L’industrie vidéoludique recouvre un champ d’activités très diversifié. Il est aussi vague de dire que l’on travaille “dans le jeu vidéo” que “dans les films” : est-ce pour Hollywood ou pour une chaîne YouTube ? pour des téléfilms ou des captations de mariages ? Les jeux vidéo vont de simples applications en Flash offertes sur Internet aux blockbusters internationaux, en passant par des modules sur téléphone mobile, des titres de taille moyenne sur console, ou encore des jeux stratégiques très techniques. Je parlerai plutôt ici des jeux qui s’apparentent à des superproductions hollywoodiennes. Ils se caractérisent par leur taille pharaonique – on ne fait guère plus poussé dans l’informatique – et leur dimension internationale.

Schématiquement, le budget d’un grand jeu s’élève à 200 millions de dollars, également répartis entre la production et la publicité. Pour investir de telles sommes, il faut soit avoir une innovation à proposer, soit s’appuyer sur une marque. Mes deux derniers titres déclinent ainsi la série Ghost Recon, créée en 2001 sur un scénario du romancier à succès Tom Clancy, mettant en scène des forces spéciales américaines en mission aux quatre coins du monde. Suivie par une communauté de fans, elle compte une dizaine d’opus, dont les deux derniers, Ghost Recon Wildlands et Ghost Recon Breakpoint, ont atteint le statut de blockbuster : ils se sont davantage vendus que tous les précédents réunis.

Des talents par milliers

Les entreprises du secteur, qu’il s’agisse d’Ubisoft ou de ses concurrents (Electronic Arts, Activision, Sony ou Microsoft), se caractérisent par d’importantes forces vives de production. Dans notre cas, elles atteignent 15 000 à 20 000 personnes. Tous les projets n’ont pas besoin d’immenses équipes : Among us, par exemple, jeu indépendant qui a rencontré un grand succès ces dernières semaines, a été développé par 3 personnes. En revanche, les blockbusters mobilisent une foule de talents : 3 000 personnes ont ainsi collaboré à Ghost Recon Wildlands, toutes activités confondues. L’équipe de production comportait un noyau dur de 300 à 400 personnes, mais pouvait atteindre un millier de contributeurs lors des pics d’activité.

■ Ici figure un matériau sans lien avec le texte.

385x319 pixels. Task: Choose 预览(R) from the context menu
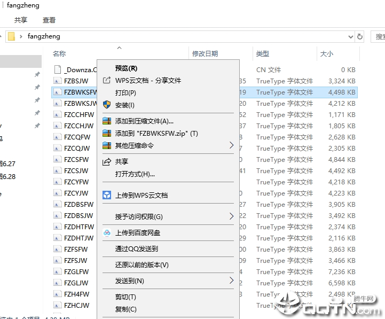click(x=126, y=68)
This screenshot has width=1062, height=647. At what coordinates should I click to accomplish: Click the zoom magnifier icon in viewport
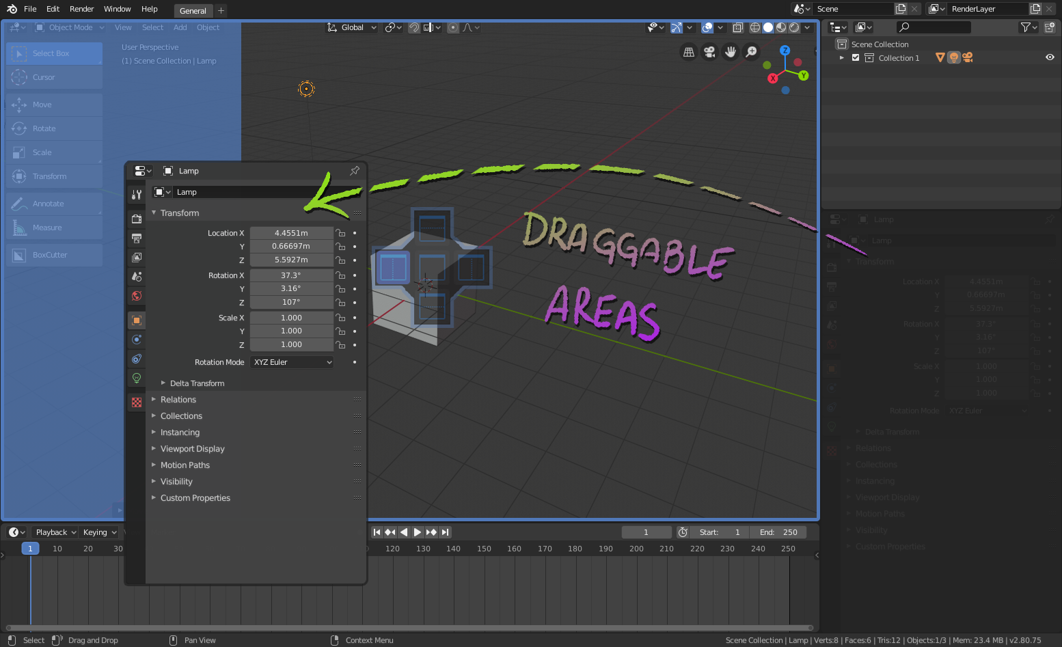tap(752, 52)
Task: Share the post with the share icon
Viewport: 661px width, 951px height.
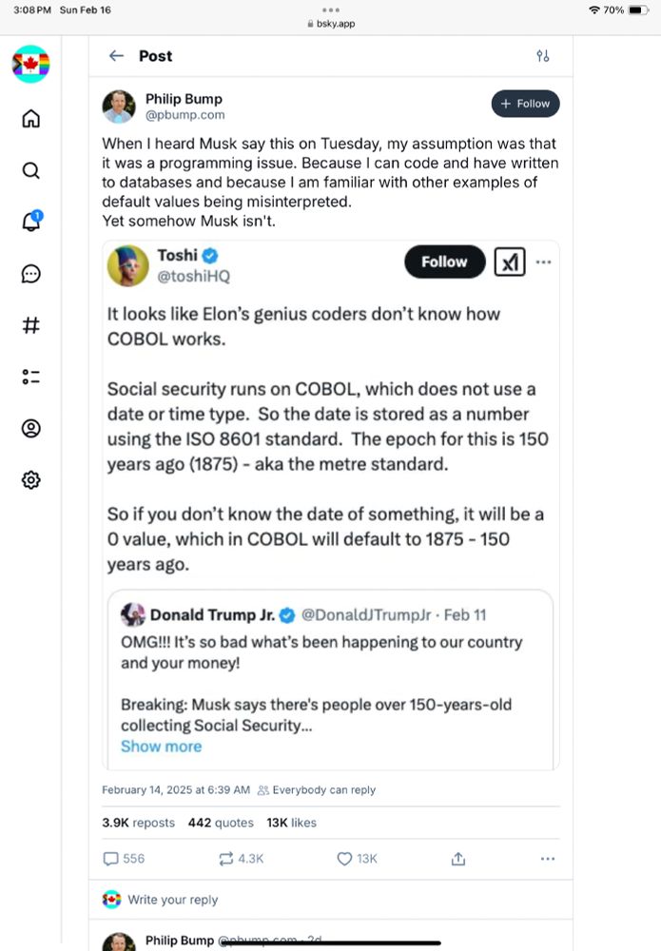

Ghost Recon Wildlands, sorti en mars 2017, a battu les records de vente dans le domaine très spécifique des jeux AAA, c’est-à-dire des très grandes productions. Il avait pourtant des concurrents sérieux, comme Horizon Zero Dawn de Sony et The Legend of Zelda : Breath of the Wild du japonais Nintendo. Bien qu’occidental, notre titre s’est davantage vendu au Japon que ce dernier sur son propre marché au lancement. Certes, les dizaines de millions de fans de la série Ghost Recon peuvent paraître dérisoires face aux 100 ou 200 millions d’adeptes de certains jeux gratuits, mais ces catégories sont trop différentes pour être comparées – par définition, un jeu en accès libre attire infiniment plus de joueurs que des titres comme les nôtres, qui coûtent 70 euros.